Le Ragnarök ou Destin-des-Puissances (et non comme on le dit souvent, en lisant « Ragnarøkr » : Crépuscule-des-Puissances) désigne l'ensemble de représentations apocalyptiques qui correspondaient, pour les anciens Germano-Nordiques, à la fin du monde.

Quelles qu'en soient les causes (un parjure des dieux, sans doute, et la mort inexpiable de Baldr, le dieu bon), le Ragnarök accumule en une série de visions fulgurantes et inoubliables tous les thèmes qui traduisent, dans ce complexe mental, l'idée de catastrophe irrémédiable, ce que les fresques dantesques de la Völuspá (dans l'Edda poétique) sont parvenues à dépeindre avec une force inégalable. Les coqs fatidiques inaugurent avec leur chant toute une série de cataclysmes qu'ouvre le fimbulvetr, l'hiver formidable qui durera trois ans. Puis c'est le déferlement titanesque : le Soleil et la Lune sont engloutis par des loups monstrueux ; le grand frêneYggdrasill, ébranlé jusque dans ses fondements, tremble et va s'abattre ; la terre s'ouvre ; les monstres se libèrent. Le grand serpent de Miđgarđr en particulier se dénoue et provoque une inondation générale ; Naglfar, le vaisseau fait avec les ongles des morts, rompt ses amarres et apporte une armée de géants, tandis que la cohorte des génies du feu, menée par Surtr, foule pour la dernière fois Bifröst, l'arc-en-ciel :

    Le soleil s'obscurcit,     La terre sombre dans la mer,     Les luisantes étoiles     Vacillent dans le ciel,     Ragent les fumées,     Ronflent les flammes.     Une intense ardeur     Joue jusqu'au ciel.       (Völuspá, str. 57)
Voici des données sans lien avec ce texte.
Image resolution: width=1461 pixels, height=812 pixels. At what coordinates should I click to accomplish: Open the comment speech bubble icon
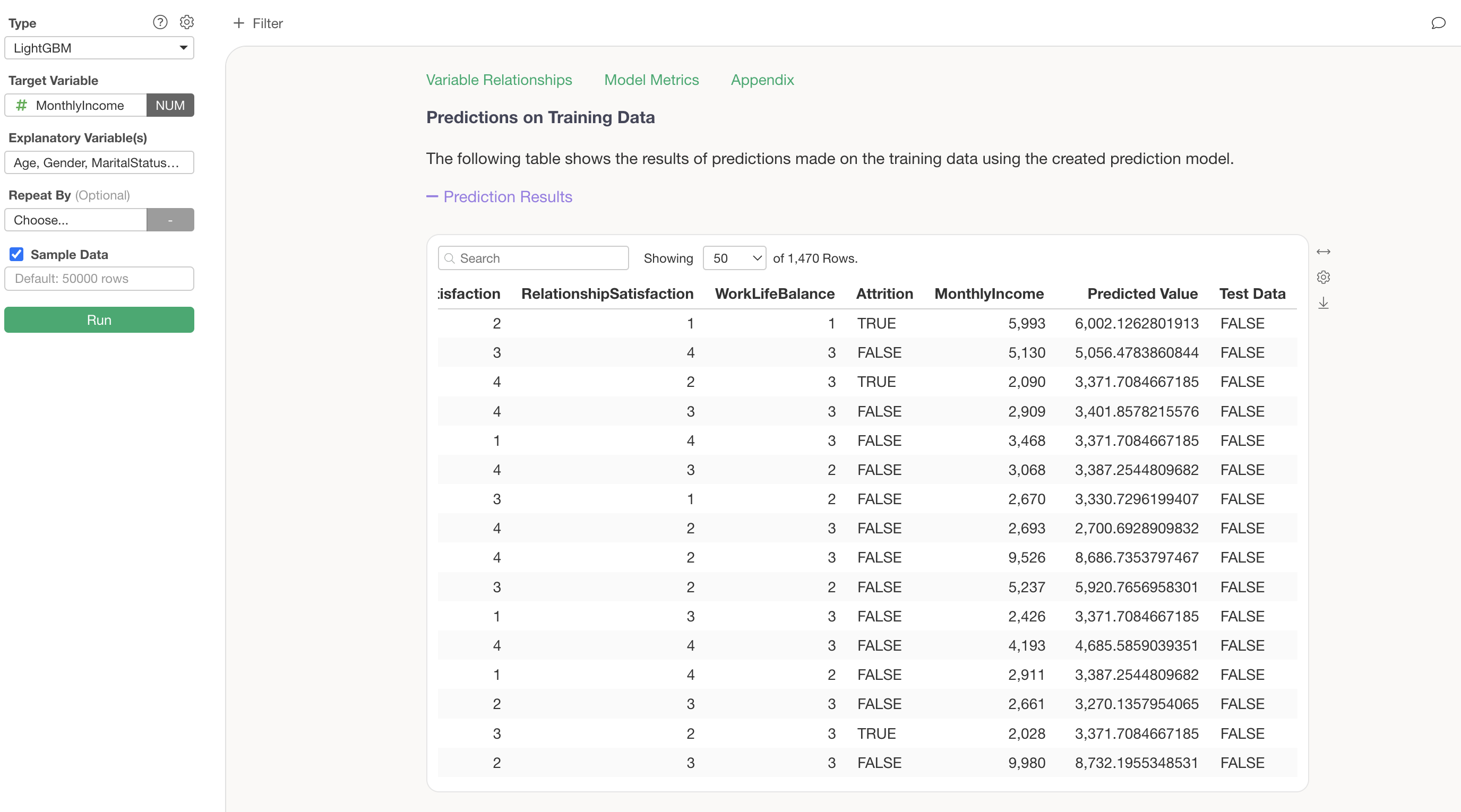pyautogui.click(x=1438, y=23)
Puis, c'est l'ultime combat : les innombrables portes de la Valhöll (Walhalla) s'ouvrent pour livrer passage à l'immense foule des guerriers-élus, ou einherjar, qui partent pour assister les dieux dans leur vain combat contre les puissances du mal et du désordre. Ases et Vanes, d'un côté, monstres, de l'autre, s'entre-tuent dans une série de joutes effroyables, et c'est la fin : l'embrasement universel a raison de tout, le feu inextinguible reste, lugubre vainqueur. Seuls ont été épargnés les séjours des morts.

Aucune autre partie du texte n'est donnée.